> EXERCISE OBJECTIVE:
Among the lines below, restate word for word only those from the line with "[Curb Records] (32, 2450)" through the line with "[Toggle navigation] (371, 29)", with both end lines kept.
Top of DATASET CONTENT
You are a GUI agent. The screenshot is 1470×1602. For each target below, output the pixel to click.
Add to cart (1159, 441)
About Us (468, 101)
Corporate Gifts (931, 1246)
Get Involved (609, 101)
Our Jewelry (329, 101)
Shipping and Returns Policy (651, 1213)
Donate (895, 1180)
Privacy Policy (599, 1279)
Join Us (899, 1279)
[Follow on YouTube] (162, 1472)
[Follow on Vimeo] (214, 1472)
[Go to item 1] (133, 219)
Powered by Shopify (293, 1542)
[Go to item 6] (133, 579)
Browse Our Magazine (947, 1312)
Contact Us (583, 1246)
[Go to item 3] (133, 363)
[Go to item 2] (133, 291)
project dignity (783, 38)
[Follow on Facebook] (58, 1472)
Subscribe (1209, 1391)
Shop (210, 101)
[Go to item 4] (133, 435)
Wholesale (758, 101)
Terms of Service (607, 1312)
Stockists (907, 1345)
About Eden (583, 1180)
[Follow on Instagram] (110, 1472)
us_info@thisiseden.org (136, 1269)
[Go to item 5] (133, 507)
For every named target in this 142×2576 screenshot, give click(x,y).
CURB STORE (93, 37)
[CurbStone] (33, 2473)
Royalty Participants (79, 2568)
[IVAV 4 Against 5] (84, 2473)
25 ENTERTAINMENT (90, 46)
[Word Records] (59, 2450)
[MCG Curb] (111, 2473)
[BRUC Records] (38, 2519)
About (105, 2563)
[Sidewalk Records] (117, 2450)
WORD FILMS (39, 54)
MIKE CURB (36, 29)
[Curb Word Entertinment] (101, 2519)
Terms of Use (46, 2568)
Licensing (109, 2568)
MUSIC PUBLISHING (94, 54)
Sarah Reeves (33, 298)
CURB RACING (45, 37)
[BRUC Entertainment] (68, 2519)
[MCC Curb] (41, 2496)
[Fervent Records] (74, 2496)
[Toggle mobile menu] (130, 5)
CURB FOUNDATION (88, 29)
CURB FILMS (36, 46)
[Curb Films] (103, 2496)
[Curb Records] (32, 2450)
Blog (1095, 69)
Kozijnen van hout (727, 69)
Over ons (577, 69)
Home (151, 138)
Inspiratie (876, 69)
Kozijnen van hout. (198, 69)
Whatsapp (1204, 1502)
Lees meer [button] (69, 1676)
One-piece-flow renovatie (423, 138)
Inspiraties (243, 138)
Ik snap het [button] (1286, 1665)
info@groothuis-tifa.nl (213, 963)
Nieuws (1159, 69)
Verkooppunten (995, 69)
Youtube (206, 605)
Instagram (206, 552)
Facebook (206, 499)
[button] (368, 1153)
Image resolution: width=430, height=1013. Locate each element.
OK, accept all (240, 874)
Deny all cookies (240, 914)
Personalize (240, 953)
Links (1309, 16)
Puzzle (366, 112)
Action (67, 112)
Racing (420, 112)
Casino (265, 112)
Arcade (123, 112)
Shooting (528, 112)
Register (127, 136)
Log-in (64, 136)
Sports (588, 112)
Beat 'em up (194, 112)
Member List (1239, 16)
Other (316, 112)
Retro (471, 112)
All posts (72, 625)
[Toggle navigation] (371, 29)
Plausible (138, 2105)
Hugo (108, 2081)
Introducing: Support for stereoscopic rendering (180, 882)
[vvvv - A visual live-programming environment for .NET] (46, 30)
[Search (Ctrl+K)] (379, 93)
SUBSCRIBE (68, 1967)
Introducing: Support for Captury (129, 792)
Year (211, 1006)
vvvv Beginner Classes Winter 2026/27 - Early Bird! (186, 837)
Bottom of DATASET CONTENT
> COMPLETED TASK:
[Curb Records] (32, 2450)
Blog (1095, 69)
Kozijnen van hout (727, 69)
Over ons (577, 69)
Home (151, 138)
Inspiratie (876, 69)
Kozijnen van hout. (198, 69)
Whatsapp (1204, 1502)
Lees meer [button] (69, 1676)
One-piece-flow renovatie (423, 138)
Inspiraties (243, 138)
Ik snap het [button] (1286, 1665)
info@groothuis-tifa.nl (213, 963)
Nieuws (1159, 69)
Verkooppunten (995, 69)
Youtube (206, 605)
Instagram (206, 552)
Facebook (206, 499)
[button] (368, 1153)
Image resolution: width=430, height=1013. Locate each element.
OK, accept all (240, 874)
Deny all cookies (240, 914)
Personalize (240, 953)
Links (1309, 16)
Puzzle (366, 112)
Action (67, 112)
Racing (420, 112)
Casino (265, 112)
Arcade (123, 112)
Shooting (528, 112)
Register (127, 136)
Log-in (64, 136)
Sports (588, 112)
Beat 'em up (194, 112)
Member List (1239, 16)
Other (316, 112)
Retro (471, 112)
All posts (72, 625)
[Toggle navigation] (371, 29)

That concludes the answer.